Text section |
I rarely get feisty, but I did on Friday.
At noon, a fax (yes, a fax) from the Mississippi Department of Health printed out at the Commonwealth office. It landed on my desk. A boil-water alert had been declared for the East Leflore Water and Sewer District.
In bold letters near the top it read: “Water sampling showed the presence of E.coli. and Total Coliform bacteria.” Also in bold “serious health concern,” and then it said it posed a “special health risk” to children and anyone with a weak immune system. The things people had to do to stay safe, according to the fax, were eye-opening — even wash dishes in boiled water.
My first instinct was to check my phone. Surely an emergency text has been pushed out to everyone in the area near the cell tower. The Commonwealth’s offices are close by. Nothing.
I get severe weather alerts, missing children alerts, and a host of other safety alerts on my cellphone depending on where I have lived. Once an active shooter alert miles away.
But no contaminated-bacteria-stop-drinking-the-water-now alert!

Recorded information |
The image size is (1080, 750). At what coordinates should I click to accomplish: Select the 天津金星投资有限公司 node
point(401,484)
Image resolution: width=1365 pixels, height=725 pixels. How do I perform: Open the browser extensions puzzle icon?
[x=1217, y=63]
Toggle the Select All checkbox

The task | Continue the piece about the East Leflore boil-water alert, starting right after its last sentence.

Result of the exercise |
I looked at my watch. I thought to myself, “Surely, the Department of Health is not just sending this to the press for us to put out. People need to stop drinking that water NOW!”
Yes. The Department of Health only was informing you via TV, radio and newspaper.
I started making calls to Jackson and in Greenwood. The Department of Health assured me just after noon that the contamination was isolated to Greenwood-Leflore Airport.
That was a bit of a sigh of relief, but still serious.
I began to write. Then at 3:20 p.m. another fax printed. It wasn’t just the airport. It was all 2,100 customers of East Leflore who were potentially at risk.
It went from being a “possible contamination” to a call later that it was a confirmed contamination.
“Who has lost the plot on this?” I thought. I wanted to know the earliest time when contamination had begun so as to get you — the reader in East Leflore, your family, your neighbors — the information you needed in case you started experiencing symptoms.
It was a feeling of such helplessness to know you were drinking the water, and there was nothing I could do except call, write and try to get the facts. Yes, there have been boil-water alerts before. But each time they should be treated as an emergency communication.
The only person I could get at the Department of Health was in communications. And that individual did not have any answers because everyone had apparently gone home when I asked to be transferred.
I had strong controlled words with that person about some straight answers and some uncomfortable questions.
I am reminded I am only supposed to report the news, not advocate and be feisty.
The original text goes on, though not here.